Amans-Alexis Monteil (7 June 1769 – 20 February 1850), French historian, was born at Rodez, and died at Cely (Seine-et-Marne).

His tastes were historical, and he taught history at Rodez, at Fontainebleau and at St Cyr. He held that a disproportionate importance had been given to kings, their ministers and generals, and that it was necessary rather to study the people. In his Histoire des français des divers etas, ou histoire de France aux cinq derniers siècles (10 vols, 1828–1844) he undertook to describe the different classes and occupations of the community. For this he made a collection of manuscripts, which he sold in 1835 (many of them passed into the library of Sir Thomas Philipps), drawing up a catalogue under the singular title of Traité de materiaux manuscrits de divers genres d'histoire.
- - -
APPLY WHAT YOU READ>
1. In the biography of Amans-Alexis Monteil, list every place where he taught history.
2. Say whether each statement agrees with the biography of Amans-Alexis Monteil, answering yes or no and quoting the words that decide it: (a) Monteil was born at Rodez. (b) His Histoire des français des divers etas ran to twelve volumes. (c) He sold his collection of manuscripts in 1835.
3. Write the next part of the biography of Amans-Alexis Monteil, picking up after its final sentence.
The records below are separate material.

Stored data:
- - -
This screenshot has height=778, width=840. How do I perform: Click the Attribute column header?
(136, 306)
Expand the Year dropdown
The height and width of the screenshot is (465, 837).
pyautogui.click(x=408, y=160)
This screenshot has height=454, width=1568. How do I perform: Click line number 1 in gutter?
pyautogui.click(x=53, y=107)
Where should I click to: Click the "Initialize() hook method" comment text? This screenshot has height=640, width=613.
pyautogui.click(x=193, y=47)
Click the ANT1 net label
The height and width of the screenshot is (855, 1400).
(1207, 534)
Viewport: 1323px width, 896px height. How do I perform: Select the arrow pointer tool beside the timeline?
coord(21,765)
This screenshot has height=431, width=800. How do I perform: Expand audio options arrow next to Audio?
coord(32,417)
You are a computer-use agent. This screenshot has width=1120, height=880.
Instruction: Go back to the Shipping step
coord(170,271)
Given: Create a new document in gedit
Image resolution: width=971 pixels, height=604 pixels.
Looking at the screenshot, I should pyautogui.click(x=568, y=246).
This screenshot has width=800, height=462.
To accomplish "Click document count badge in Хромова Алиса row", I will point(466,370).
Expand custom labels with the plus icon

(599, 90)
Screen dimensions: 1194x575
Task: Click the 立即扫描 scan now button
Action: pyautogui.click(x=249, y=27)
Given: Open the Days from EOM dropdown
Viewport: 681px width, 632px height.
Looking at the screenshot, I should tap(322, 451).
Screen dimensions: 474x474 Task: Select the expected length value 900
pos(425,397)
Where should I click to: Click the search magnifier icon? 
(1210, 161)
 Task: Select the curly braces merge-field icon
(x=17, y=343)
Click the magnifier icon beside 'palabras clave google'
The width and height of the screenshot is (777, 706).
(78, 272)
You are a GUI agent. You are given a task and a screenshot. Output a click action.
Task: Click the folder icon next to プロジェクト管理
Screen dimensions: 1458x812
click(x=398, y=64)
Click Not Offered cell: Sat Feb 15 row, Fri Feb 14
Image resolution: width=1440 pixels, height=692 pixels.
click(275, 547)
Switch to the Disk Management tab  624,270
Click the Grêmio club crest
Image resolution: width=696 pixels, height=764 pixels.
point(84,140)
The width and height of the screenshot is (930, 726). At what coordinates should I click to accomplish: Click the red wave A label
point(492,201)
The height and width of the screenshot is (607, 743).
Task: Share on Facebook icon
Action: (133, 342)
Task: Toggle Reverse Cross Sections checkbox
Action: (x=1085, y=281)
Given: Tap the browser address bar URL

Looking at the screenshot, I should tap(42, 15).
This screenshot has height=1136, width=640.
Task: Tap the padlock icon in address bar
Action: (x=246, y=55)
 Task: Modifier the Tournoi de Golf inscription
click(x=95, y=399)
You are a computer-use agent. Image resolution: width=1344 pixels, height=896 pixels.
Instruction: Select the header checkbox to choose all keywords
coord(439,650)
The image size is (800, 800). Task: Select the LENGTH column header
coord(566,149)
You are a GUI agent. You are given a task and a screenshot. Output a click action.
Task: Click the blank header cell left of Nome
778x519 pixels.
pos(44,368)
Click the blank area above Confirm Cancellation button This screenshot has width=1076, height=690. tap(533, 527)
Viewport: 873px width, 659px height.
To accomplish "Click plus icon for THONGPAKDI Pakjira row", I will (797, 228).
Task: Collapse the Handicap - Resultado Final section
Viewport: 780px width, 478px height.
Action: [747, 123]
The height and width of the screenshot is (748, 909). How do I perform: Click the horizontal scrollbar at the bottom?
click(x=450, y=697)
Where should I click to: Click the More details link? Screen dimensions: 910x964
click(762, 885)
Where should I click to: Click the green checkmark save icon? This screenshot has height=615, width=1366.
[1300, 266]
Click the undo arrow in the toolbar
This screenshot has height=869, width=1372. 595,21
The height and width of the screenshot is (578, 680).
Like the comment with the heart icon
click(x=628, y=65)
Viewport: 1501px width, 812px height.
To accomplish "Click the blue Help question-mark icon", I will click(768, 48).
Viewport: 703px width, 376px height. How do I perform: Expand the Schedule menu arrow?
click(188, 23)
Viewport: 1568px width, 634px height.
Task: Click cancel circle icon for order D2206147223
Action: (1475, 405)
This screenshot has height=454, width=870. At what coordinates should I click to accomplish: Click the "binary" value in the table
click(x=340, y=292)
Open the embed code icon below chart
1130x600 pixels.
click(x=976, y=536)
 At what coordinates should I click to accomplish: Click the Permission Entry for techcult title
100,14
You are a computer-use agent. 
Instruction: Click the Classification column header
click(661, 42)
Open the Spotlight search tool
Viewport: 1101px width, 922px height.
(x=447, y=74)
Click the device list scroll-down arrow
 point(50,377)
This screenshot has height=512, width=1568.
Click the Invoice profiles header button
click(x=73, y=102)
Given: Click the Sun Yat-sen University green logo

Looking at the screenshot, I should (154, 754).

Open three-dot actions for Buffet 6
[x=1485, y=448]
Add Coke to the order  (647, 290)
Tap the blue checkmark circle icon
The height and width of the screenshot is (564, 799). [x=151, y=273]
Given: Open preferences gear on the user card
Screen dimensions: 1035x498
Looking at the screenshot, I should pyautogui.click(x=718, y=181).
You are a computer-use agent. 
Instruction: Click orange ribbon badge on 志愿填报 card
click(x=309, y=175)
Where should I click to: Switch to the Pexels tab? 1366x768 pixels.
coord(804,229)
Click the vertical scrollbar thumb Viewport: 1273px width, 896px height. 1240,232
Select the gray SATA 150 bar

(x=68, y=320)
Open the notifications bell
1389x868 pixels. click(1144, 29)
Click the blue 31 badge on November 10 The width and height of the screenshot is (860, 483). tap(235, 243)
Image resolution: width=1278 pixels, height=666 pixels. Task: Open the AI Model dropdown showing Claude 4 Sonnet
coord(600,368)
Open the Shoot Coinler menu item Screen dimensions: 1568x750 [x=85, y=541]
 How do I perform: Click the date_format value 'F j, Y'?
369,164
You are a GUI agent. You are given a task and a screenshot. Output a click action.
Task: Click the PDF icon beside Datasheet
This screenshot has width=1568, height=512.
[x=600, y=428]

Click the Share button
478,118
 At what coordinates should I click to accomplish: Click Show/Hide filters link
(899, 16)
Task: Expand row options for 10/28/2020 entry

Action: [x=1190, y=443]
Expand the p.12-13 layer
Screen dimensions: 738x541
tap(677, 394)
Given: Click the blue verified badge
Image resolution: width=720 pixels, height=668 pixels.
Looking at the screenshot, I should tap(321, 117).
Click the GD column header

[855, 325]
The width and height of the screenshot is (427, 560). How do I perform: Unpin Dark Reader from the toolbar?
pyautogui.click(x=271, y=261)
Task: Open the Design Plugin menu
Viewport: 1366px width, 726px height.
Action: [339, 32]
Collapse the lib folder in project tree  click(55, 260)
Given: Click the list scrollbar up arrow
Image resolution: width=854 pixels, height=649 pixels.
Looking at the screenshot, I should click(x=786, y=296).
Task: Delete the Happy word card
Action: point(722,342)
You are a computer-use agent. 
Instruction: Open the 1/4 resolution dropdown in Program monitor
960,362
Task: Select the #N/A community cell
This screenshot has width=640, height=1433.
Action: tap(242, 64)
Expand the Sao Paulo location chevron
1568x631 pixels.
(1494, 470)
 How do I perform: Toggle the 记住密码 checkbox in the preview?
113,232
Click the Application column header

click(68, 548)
- - -
LIST OF ANSWERS>
1. Rodez, Fontainebleau, St Cyr

2.
(a) Yes: "was born at Rodez"
(b) No: "(10 vols, 1828–1844)"
(c) Yes: "which he sold in 1835"

3.
He boasted of having been the first to write really "national" history, and he wished further to show this in a memoir entitled L'Influence de l'histoire des divers états, ou comment fût allée la France si elle eût eu cette histoire (1840; reprinted in 1841 under the title: Les Français pour la première fois dans l'histoire de France, ou poétique de l'histoire des divers états).

Monteil did not invent the history of civilization, but he was one of the first in France, and perhaps in Europe, to point out its extreme importance. He revised the third edition of his history himself (5 vols, 1848); a fourth appeared after his death with a preface by Jules Janin (5 vols, 1853).